Мы двигались вдоль мясных рядов под непрекращающееся ворчание Додика:

- Ну, какая тут диета может быть?! Приличного куска мяса купить невозможно! А где вилка? Как я могу здесь что-то выбрать? – говорил Додик и при этом его указательный палец безжалостно вонзался в нежнейщую парную телятину. Но поскольку клиент он был постоянный и покупал всегда много, то продавцы молча терпеливо выслушивали Додика и согласно кивали головами.

В овощных рядах Додика сегодня ожидала большая удача – целый ящик подгнивших баклажан и болгарского перца. Все это можно было просто забрать. Додик, складывая дармовое добро в наши необъятные сумки, прочел молоденькой узбечке, стоявшей за прилавком, целую лекцию о правильной организации хранения товаров и о том, что следовало бы еще и приплачивать тем добрым людям, которые помогают избавиться от испорченных овощей. Узбечка, родившаяся уже в независимом Узбекистане, по-русски говорила плохо. Чем был недоволен этот прилично одетый дедушка и почему нужно платить ему деньги, узбечка не понимала, но на всякий случай услужливо кланялась и повторяла: «Спасыбо большой!
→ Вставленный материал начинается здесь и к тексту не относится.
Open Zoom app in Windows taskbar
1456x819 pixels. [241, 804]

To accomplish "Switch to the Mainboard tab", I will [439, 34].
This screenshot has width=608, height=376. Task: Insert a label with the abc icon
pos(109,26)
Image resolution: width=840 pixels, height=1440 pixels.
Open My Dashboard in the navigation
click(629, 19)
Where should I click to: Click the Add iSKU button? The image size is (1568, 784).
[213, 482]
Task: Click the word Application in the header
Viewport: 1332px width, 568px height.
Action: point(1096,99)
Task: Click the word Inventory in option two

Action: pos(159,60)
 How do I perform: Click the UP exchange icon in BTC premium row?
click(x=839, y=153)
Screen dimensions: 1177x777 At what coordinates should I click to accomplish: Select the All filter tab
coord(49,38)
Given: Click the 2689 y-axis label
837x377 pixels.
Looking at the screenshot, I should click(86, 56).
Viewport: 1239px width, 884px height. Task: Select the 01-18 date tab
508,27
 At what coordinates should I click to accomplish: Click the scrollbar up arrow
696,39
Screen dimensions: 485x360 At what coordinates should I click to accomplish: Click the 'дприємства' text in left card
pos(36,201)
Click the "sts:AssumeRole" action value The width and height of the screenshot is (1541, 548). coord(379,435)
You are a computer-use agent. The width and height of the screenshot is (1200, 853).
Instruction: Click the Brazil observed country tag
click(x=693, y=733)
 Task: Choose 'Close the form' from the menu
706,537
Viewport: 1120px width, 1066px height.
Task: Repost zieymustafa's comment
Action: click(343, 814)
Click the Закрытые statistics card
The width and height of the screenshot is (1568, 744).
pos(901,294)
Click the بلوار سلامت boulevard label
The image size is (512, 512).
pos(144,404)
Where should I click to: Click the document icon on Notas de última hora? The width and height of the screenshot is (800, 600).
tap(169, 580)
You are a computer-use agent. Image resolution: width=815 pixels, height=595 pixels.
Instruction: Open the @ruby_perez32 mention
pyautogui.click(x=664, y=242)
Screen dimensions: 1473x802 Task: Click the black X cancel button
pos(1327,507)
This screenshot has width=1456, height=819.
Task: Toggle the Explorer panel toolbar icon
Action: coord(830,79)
Спасыбо большой!».

В общем очередная битва за хлеб насущный была выиграна. Додик, весьма довольный проделанной работой, в приподнятом настроении, с добычей, победно возвращался домой. Впрочем, Сонечку это совсем не воодушевило. Глядя, как мы разбираем покупки, она сказала:

- Опять гнилья натащил!

- Ну, что ты, Сонечка! Только посмотри какие синенькие! Сейчас мы все, все переберем, обрежем и завтра Лида закрутит икру в банки.

- Давешнюю еще не съели, - буркнула Сонечка.

- Ну, как было не взять! Целый ящик и задарма! Теперь вот надо все это извести. Давай-ка вон тую мыску, - сказал Додик, обращаясь ко мне. – Лушпайки в поганое ведро, а синенькие ложи в мыску.

- Не ложи, а клади! Сколько можно тебе это говорить! – хлопнула по столу ладошкой Сонечка.

- Да, конечно, клади, - засуетился Додик.- Я же так и говорю.

- А, делайте что хотите, - махнула рукой Сонечка и понесла свое грузное тело вон из кухни, приговаривая: О, Хоссспади, Хоссспади, Хоссспади!...

- И я что говорю – клади, а ты все ложишь и ложишь! Ложишь и ложишь! - уже на мне сорвал свою досаду Додик.